Innecesaria, causa redundancia (aunque es siempre un placer admirar de cerca una témpera de Sonia Delauney), es la presencia de los gigantes -casi todas serigrafías y litografías- Matisse, Mondrian, Miró, Klee, que están en la base de la “pérdida” de la figuración: gesto demasiado didáctico.

Pese a la presencia robusta de un ala informal (sorprende la violencia de una gran tela de Manolo Millares y de otra del Alberto Greco preperformático), es evidente que la pasión de Pirovano se vertía en las formas regulares: la parte conclusiva, dedicada al arte óptico y cinético, es de sueño para los amantes del género, a cualquier nivel, no sólo al argentino. Todo excelso con, por lo menos, tres obras maestras: las piezas de Martha Boto, Gregorio Vardánega y Julio Le Parc encarnan magistralmente la voluntad de involucrar directamente al público en el funcionamiento de la obra y la “matematización” del asombro perceptivo que fueron el corazón del mejor op art.

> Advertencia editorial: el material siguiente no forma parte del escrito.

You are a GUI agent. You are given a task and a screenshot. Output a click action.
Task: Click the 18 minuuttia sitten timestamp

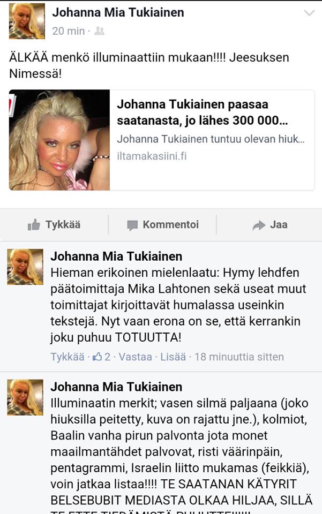(x=239, y=357)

Cabe destacar la división “territorial” de los varios estilos de abstracción, marcados claramente por paredes que al mismo tiempo son dejadas “abiertas”, de manera tal que haya una ósmosis espacial entre las diferentes corrientes (como la hubo históricamente) y que permitan al espectador recorrer caprichosamente, si quiere, una muestra a la vez esencial y completísima, en un museo reloaded muy prometedor.

*“El imaginario de Ignacio Pirovano”. Curadoras Laura Buccellato y Cecilia Rabossi. Museo de Arte Moderno de Buenos Aires (Avenida San Juan 350).